Task to complete:
Return only the lines of the listing below that run from the line with "The height and width of the screenshot is (812, 1484)." through the line with "Screen dimensions: 1234x914", both ends included, exactly as written.
○ ○ ○
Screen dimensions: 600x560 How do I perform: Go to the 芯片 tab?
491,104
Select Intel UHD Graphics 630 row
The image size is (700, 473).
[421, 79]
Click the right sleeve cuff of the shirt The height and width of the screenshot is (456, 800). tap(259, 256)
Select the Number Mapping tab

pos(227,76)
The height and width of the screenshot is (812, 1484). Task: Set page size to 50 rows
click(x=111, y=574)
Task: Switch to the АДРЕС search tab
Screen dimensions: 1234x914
○ ○ ○
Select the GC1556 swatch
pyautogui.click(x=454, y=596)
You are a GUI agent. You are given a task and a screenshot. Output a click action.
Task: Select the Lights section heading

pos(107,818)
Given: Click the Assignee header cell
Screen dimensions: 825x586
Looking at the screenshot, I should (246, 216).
○ ○ ○
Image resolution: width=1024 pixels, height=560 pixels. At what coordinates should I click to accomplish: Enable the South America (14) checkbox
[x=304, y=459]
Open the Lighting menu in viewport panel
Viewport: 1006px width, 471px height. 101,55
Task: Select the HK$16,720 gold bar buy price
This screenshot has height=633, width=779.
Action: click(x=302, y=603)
○ ○ ○
Response to this exercise:
The height and width of the screenshot is (812, 1484). Task: Set page size to 50 rows
click(x=111, y=574)
Task: Switch to the АДРЕС search tab
Screen dimensions: 1234x914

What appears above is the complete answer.